Les petites Clochettes bleues

Rosemonde Gérard

Les Pipeaux — 1889

Les petites clochettes bleues Font à la brise un tintement, Mais que perçoivent seulement Les bouvreuils et les hochequeues. Au souffle des zéphyrs frôleurs, Lorsque dodeline leur gerbe, Elles sonnent ; mais les brins d’herbe Les entendent seuls, et les fleurs.
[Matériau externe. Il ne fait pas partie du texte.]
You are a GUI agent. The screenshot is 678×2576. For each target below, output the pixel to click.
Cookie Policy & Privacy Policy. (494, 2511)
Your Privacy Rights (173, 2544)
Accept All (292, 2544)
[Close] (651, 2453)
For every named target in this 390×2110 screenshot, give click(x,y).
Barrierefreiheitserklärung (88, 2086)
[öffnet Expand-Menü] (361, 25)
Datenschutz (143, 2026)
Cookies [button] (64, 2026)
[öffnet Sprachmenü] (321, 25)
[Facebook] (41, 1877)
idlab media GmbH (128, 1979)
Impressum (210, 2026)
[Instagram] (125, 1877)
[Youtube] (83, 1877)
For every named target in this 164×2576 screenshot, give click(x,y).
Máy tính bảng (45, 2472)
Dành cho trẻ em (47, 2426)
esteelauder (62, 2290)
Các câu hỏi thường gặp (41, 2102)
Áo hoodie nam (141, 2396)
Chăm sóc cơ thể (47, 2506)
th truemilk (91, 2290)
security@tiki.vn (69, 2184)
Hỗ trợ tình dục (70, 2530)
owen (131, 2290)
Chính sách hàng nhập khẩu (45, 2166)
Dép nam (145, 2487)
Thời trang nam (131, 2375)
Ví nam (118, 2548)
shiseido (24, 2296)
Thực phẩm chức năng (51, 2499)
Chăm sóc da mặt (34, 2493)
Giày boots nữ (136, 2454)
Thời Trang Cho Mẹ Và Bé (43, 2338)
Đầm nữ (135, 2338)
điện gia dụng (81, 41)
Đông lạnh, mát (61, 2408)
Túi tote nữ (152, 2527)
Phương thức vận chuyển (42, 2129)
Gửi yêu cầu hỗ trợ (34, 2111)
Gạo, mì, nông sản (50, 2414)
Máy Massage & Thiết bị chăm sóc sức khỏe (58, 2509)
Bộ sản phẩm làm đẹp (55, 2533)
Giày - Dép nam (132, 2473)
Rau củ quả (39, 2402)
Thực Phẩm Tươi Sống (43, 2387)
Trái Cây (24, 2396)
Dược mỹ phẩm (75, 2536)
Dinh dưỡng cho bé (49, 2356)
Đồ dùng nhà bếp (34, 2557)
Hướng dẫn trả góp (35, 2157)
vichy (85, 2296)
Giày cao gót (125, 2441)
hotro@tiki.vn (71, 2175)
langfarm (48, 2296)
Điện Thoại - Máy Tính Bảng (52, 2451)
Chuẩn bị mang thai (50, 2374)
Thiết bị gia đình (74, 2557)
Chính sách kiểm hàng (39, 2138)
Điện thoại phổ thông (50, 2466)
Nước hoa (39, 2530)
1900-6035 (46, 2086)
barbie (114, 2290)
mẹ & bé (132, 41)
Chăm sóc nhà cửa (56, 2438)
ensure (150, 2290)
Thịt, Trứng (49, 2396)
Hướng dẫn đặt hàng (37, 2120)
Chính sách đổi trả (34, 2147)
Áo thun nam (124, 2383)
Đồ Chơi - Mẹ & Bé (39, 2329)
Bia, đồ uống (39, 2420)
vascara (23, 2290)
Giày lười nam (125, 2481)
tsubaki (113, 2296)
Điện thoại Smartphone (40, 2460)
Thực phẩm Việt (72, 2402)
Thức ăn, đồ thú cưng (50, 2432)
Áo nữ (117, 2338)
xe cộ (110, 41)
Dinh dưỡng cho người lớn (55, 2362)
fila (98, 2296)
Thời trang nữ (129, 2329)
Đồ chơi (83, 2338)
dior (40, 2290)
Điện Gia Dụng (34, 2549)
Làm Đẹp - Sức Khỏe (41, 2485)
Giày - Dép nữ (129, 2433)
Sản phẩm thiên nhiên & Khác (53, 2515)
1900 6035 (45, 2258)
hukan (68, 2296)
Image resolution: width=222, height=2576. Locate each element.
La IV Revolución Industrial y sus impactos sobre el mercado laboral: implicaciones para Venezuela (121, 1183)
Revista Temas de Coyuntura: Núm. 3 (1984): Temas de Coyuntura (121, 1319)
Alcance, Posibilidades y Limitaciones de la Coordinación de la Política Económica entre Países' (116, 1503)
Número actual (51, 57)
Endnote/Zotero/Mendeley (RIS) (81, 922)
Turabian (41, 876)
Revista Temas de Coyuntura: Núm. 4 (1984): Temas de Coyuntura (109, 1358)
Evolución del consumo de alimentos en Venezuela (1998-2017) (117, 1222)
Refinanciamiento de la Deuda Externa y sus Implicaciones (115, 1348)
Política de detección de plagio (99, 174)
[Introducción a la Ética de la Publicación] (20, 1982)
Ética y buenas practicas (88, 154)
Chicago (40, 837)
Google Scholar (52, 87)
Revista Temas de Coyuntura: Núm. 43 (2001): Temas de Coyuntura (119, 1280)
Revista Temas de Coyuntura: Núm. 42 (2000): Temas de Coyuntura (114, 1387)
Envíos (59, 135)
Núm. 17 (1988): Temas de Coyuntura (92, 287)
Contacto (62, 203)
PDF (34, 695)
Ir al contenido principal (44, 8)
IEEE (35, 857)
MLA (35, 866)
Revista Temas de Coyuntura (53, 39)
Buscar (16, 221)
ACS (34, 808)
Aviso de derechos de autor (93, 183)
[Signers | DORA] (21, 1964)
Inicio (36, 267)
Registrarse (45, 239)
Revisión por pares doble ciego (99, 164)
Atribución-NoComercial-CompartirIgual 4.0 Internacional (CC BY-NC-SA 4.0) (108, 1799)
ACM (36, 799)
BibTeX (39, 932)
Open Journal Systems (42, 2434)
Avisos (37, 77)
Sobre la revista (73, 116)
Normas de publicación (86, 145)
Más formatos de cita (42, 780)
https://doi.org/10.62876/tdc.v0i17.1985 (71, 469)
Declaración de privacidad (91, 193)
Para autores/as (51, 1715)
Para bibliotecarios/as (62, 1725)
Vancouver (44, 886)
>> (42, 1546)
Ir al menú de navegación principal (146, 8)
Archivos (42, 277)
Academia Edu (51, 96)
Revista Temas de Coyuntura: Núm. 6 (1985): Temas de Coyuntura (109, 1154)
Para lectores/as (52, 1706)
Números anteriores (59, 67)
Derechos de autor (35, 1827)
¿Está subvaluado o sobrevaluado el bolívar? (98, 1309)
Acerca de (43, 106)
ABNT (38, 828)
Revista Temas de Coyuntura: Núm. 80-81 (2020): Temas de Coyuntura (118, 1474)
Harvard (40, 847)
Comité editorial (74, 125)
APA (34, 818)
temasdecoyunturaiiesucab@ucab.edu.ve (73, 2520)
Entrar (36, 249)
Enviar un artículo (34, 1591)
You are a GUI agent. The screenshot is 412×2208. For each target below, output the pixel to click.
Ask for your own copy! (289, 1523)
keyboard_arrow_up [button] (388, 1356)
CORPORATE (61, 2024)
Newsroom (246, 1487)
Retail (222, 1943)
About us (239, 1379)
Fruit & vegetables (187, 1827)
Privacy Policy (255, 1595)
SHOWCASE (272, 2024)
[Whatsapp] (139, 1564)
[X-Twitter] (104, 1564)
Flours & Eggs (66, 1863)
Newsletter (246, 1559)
Leur calice bleu qui s’irise, Mis en branle très doucement, Fait un léger balancement Et tintinnabule à la brise. Quand, sous le ciel d’azur serein, De rosée une chrysanthème Prenant le soleil pour parrain Se baptise, pour le baptême Elles sonnent leur carillon, Et mènent aussi grand tapage Quand d’une guêpe ou d’un grillon Se célèbre le mariage, — Quand processionnent sous bois Les grosses chenilles dévotes, — Et quand chantent à pleine voix Leurs alleluias, les linottes. Elles font aussi leur ding don Quand, devant l’hôtel que balance Un grand lys avec indolence, Vient ce gros chantre, le bourdon, Toujours gris des senteurs de roses, Officier, plein d’onction, Et donner aux fleurettes roses Sa grave bénédiction. Elles lui sonnent pour sa messe Des chants plus doux que des parfums, Et font pour les moineaux défunts De petits glas pleins de tristesse, — Alors vont à l’enterrement Les bouvreuils et les hochequeues, Appelés par le tintement Des petites clochettes bleues.